Wednesday, April 21, 1999
Teacher's appeal rejected
Loses retaliation suit, but wins new contract
BY BEN L. KAUFMAN
The Cincinnati Enquirer
Social studies teacher Ralph Adams lost his appeal Tuesday against what he said was illegal retaliation for protesting clergy-led graduation prayers at Felicity-Franklin High School.
The U.S. Court of Appeals for the 6th Circuit in Cincinnati took the unusual step of reading its unanimous, prepared decision immediately after oral arguments.
Typically, a ruling takes months to craft and issue.
In it, the three-judge panel affirmed the 1997 verdict by U.S. District Judge Herman J. Weber, who said Superintendent Roger Hornsby and the school board disciplined Mr. Adams for breaking school rules.
Judge Weber said Mr. Adams failed to prove he was a victim of retaliation for a constitutionally protected protest against public policy and tradition in the Clermont County school.
Still, clergy-led graduation prayer was discontinued and Mr. Adams salvaged his career; Monday, the board gave Mr. Adams a continuing contract, granting him protections that come with tenure.
It's amazing, said Scott Greenwood, the teacher's American Civil Liberties Union attorney. He won the war but lost the battle. Further appeals are unlikely, Mr. Greenwood said.
The conflict began when Mr. Adams told Mr. Hornsby that clergy-led prayer planned for the 1993 graduation violated U.S. Supreme Court decisions. Retaliation was swift, Mr. Adams said, and included:
Phony dress code violations and one-year contract renewals instead of the traditional five years.
Barring Mr. Adams from teaching about U.S. Supreme Court decisions that his bosses did not understand or like.

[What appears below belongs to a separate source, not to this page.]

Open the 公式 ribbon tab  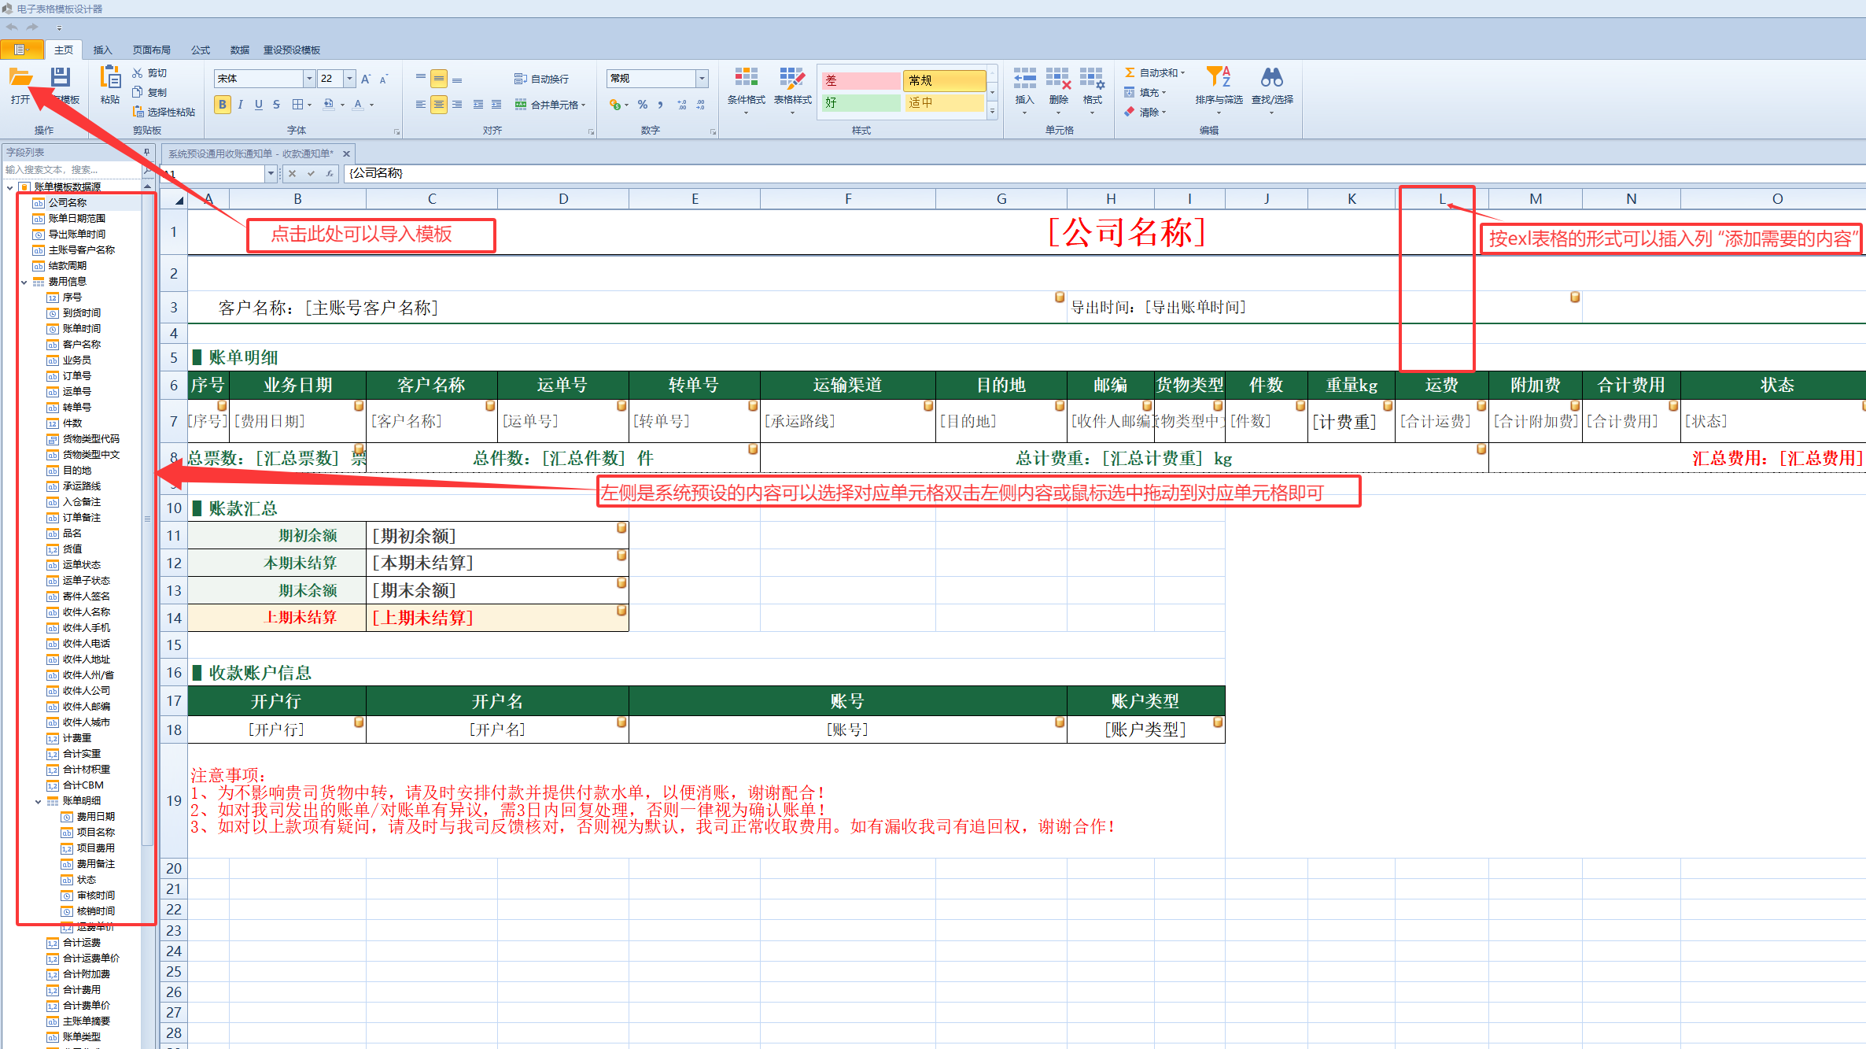(201, 50)
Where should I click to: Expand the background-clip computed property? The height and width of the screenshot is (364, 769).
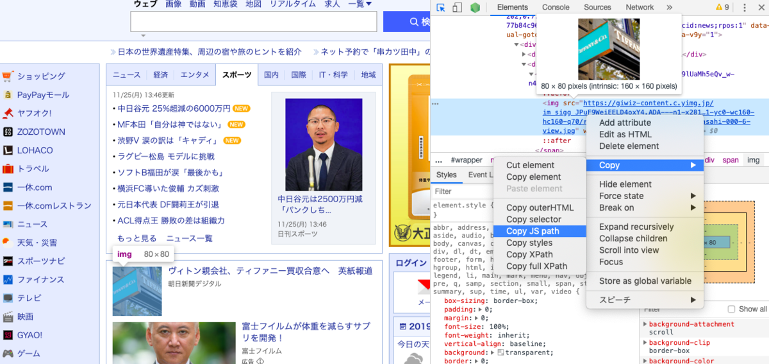[x=645, y=343]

A reprimand for views Mr. Hornsby considered anti-religious and criticism in an annual performance review of Mr. Adams' First Amendment activities.
School attorney Mr. Winters denied retaliation, saying Mr. Adams engaged in several acts of civil disobedience designed to disrupt the educational process and to ridicule Hornsby and the board in his classes and before the students and staff. He said those acts included:
Mr. Adams' arriving at the 1993 spring sports banquet unshaven, dressed improperly and wearing no socks, in violation of dress standards.
The next day, an unshaven, sock-less Mr. Adams wore a Hawaiian shirt to class, violating the dress code. Mr. Adams said he would break school laws because the district violated U.S. Supreme Court rulings on school prayer. Mr. Hornsby sent him home to dress properly, docked his pay, and issued a written reprimand.
Mr. Adams' trimming his mustache into a postage-stamp Hitler mustache for the purpose of embarrassing and ridiculing the superintendent and board members as Nazis in the presence of students and other staff.